-- Краткое задание --
Перепишите дословно часть интервью с кинопродюсером, начиная со слов «Фотография: Борис Пономарев/» и заканчивая словами «у них неправильная.» включительно.

━━━━━ Данный текст ━━━━━

Ответы. Роман Борисевич, кинопродюсер
На слушаниях в Госдуме Никита Михалков и Станислав Говорухин атаковали молодых режиссеров. Первый сетовал на «чудовищный уровень режиссуры» и на то, что этот «шлак» получает государственную поддержку; второй обрушился на фильмы из программы «Кинотавра», назвав их «абсолютной ложью, по которой Запад будет составлять представление о России». «Афиша» попросила главу независимой кинокомпании «Коктебель», выпускающей большую часть молодого русского кино, прокомментировать ситуацию.
Фотография: Борис Пономарев/ film.ru
— Там была такая странность: изначально парламентарии обсуждали в основном финансовые вопросы — сумму субсидий, выделяемую государством на кино, или введение единого электронного билета для борьбы с пиратством. Но в какой-то момент Михалков и Говорухин неожиданно завели очень предметный разговор: мол, и режиссеры плохие, и гражданская позиция у них неправильная.

━━━━━ Извлечённые строки ━━━━━

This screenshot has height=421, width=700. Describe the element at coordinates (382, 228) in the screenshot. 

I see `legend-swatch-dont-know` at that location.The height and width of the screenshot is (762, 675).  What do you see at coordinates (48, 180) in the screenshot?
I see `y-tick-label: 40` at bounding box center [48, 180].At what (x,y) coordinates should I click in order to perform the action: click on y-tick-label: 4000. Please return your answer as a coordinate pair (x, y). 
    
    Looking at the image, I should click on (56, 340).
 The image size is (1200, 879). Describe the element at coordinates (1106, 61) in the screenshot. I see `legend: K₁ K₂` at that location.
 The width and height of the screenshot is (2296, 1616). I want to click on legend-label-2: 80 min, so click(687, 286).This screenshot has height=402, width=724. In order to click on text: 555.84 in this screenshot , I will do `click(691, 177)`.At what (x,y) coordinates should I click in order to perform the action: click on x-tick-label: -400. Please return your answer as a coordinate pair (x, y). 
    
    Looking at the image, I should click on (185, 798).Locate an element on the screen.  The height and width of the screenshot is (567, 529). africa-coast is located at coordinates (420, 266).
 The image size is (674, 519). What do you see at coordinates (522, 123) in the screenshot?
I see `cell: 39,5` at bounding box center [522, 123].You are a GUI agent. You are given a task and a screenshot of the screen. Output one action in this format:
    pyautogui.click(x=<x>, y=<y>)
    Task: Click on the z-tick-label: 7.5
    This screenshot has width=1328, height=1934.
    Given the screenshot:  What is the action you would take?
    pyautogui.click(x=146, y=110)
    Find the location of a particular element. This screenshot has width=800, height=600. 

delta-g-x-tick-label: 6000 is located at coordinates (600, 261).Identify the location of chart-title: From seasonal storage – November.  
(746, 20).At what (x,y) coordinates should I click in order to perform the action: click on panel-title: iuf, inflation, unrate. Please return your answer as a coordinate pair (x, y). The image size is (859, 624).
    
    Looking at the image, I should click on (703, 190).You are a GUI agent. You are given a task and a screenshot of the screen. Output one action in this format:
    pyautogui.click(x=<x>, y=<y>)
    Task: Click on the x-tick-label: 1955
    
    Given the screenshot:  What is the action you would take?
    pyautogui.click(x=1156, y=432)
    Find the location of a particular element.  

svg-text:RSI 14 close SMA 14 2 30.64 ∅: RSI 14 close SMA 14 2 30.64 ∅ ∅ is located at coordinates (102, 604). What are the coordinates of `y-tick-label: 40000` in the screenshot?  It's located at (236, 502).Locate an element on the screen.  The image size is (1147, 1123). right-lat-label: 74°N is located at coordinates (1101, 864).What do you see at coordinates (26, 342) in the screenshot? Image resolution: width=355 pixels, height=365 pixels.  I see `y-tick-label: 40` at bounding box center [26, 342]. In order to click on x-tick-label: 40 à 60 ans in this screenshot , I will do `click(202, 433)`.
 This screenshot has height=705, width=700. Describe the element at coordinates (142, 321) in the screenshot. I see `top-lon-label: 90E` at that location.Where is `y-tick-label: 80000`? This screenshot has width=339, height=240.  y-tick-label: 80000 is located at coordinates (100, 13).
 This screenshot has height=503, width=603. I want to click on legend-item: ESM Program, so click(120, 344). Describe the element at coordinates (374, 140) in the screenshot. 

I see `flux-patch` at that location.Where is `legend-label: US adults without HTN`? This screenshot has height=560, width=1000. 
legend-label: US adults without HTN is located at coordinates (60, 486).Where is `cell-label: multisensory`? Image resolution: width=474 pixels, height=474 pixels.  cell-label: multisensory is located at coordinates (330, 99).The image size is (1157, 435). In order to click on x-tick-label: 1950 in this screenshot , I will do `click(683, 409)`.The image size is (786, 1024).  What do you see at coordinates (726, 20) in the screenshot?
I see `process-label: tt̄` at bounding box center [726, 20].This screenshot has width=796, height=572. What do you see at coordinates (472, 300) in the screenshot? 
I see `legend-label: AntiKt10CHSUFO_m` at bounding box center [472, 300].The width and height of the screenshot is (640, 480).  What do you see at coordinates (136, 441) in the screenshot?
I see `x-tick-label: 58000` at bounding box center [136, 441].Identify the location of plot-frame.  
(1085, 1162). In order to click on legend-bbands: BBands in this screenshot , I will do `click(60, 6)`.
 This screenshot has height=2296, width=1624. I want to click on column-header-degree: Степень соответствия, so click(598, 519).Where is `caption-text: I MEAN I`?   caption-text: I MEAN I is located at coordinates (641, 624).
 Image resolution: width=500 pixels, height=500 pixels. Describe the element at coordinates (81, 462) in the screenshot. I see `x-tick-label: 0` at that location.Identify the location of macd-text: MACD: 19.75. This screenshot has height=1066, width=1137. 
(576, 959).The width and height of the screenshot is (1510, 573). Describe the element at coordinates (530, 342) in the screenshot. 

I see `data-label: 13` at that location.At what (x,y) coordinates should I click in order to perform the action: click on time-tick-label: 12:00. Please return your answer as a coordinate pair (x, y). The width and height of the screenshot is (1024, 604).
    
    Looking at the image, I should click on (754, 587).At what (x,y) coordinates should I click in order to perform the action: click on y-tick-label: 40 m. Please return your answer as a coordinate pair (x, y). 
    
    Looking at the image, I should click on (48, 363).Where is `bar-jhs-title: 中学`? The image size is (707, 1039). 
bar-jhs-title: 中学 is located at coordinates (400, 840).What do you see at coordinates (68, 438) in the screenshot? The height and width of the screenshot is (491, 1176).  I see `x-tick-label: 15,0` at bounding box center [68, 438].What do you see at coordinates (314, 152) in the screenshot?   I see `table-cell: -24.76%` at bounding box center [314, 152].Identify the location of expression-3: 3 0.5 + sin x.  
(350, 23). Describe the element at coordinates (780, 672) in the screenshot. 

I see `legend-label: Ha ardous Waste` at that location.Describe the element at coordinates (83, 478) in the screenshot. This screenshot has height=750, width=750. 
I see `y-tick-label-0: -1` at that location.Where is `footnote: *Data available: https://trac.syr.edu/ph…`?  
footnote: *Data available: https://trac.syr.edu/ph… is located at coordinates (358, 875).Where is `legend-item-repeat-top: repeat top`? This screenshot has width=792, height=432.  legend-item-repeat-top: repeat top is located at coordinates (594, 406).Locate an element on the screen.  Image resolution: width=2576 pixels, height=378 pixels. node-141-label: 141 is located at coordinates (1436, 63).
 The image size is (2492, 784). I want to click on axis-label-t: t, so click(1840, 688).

━━━━━

-- Результат --
Фотография: Борис Пономарев/ film.ru
— Там была такая странность: изначально парламентарии обсуждали в основном финансовые вопросы — сумму субсидий, выделяемую государством на кино, или введение единого электронного билета для борьбы с пиратством. Но в какой-то момент Михалков и Говорухин неожиданно завели очень предметный разговор: мол, и режиссеры плохие, и гражданская позиция у них неправильная.